Because polygamy is currently illegal, there are no reliable statistics about how it affects participants. So the harms to women and children cited by same-sex marriage advocates are based on surmise, not evidence. In fact, Goldfeder cites a 15-year longitudinal study of polyamorous families by a sociologist, Elizabeth Sheff. It is a small study – only 22 children – but so are many studies of the children of same-sex couples. And she concludes that polyamorous families, in general, provide positive and enriching environments for children. Another study by Drake University law professor Maura Strassberg found that:
Children can benefit from having multiple loving parents who can offer not only more quality time but a greater range of interests and energy levels to match the child’s own unique and growing personality.
So if life in a polygamous family is at least no worse than life in more conventional families, are there any real obstacles to legalising polygamy?

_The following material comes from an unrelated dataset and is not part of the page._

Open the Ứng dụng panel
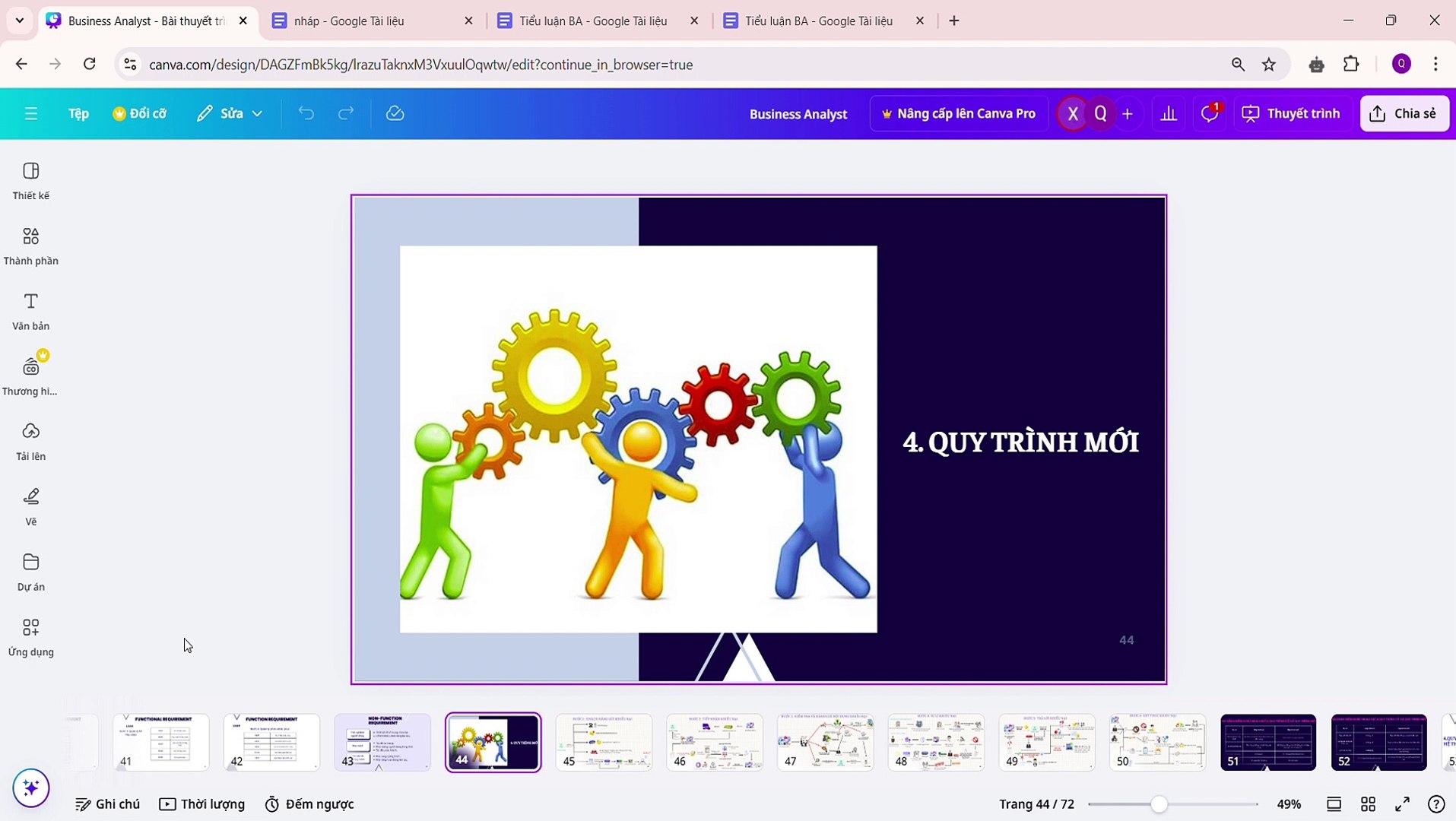 30,636
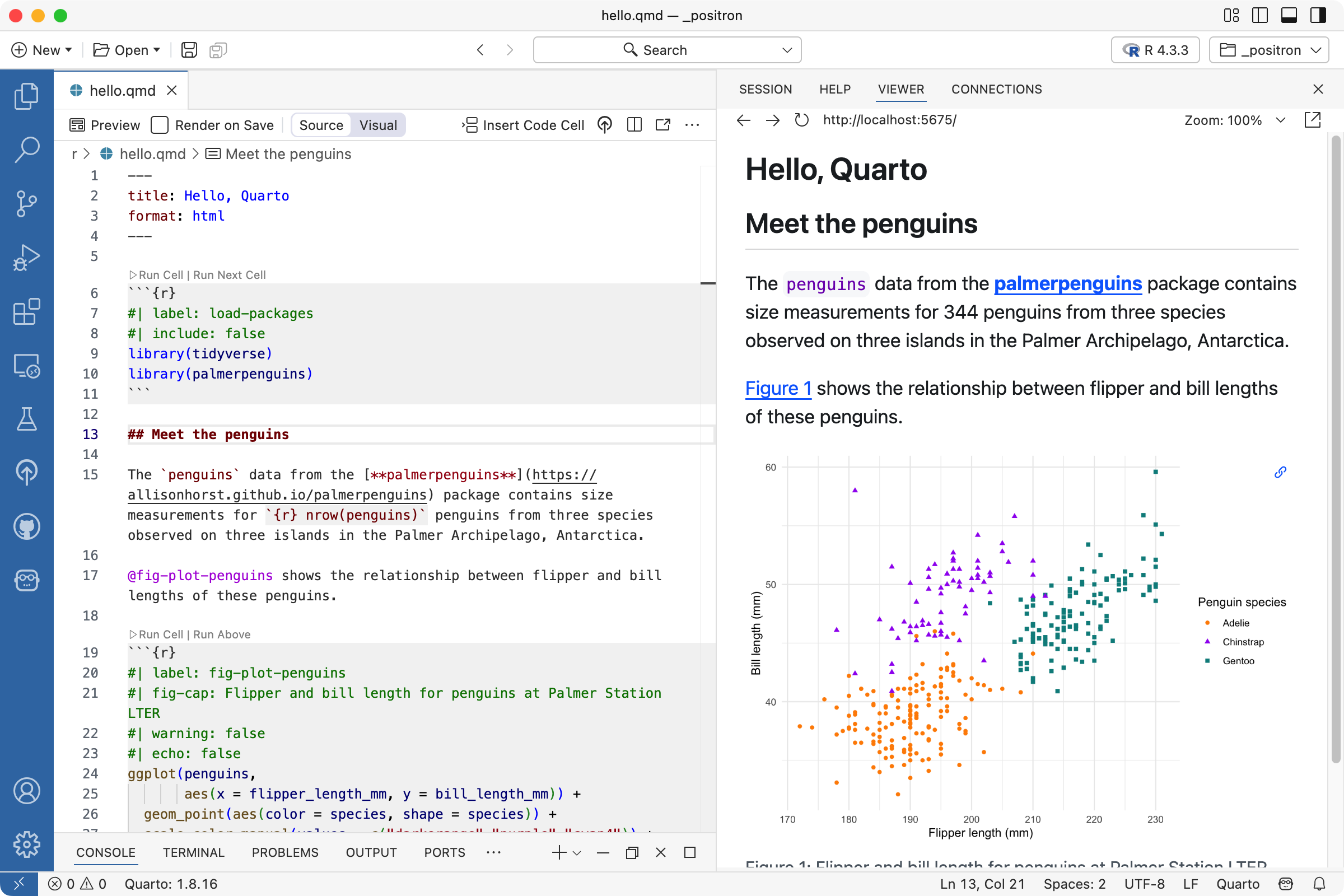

Goldfeder says No: “legalizing plural marriage does not have to be difficult or ground-breaking. It can, in fact, be quite as easy as connecting a few dots, and cause no real disruption or trouble.” To make things easier, he sketches out a legal structure for polygamous marriages which would accommodate sticky issues like inheritance, divorce, taxation, healthcare directives, and so on.
In short, polygamy would tick all the boxes that same-sex marriage ticked, at least in the United States: it is not harmful, some people desperately want it; regulation is possible; it won’t weaken the traditional family; and it is a beautiful way of life. Goldfeder’s concluding remarks echo the gushing prose that Australians will hear in the up-coming campaign for gay marriage:
Plural marriage is not a sexual system. It is about multiplying everything that is good in a traditional dyadic marriage: love, responsibility , selflessness , and self-identification and expression given and received in a communal context that is well rooted and well understood.
Anyone interested in in life after legal same-sex marriage should read this closely-reasoned road map to polygamy. Who but Australian Marriage Equality could possibly object to it?
To put new life in a shop-worn slogan: if you don’t like plural marriage, don’t get plural married; don’t deprive others of a love your shrivelled, bigoted minds cannot understand.
Michael Cook is editor of MercatorNet.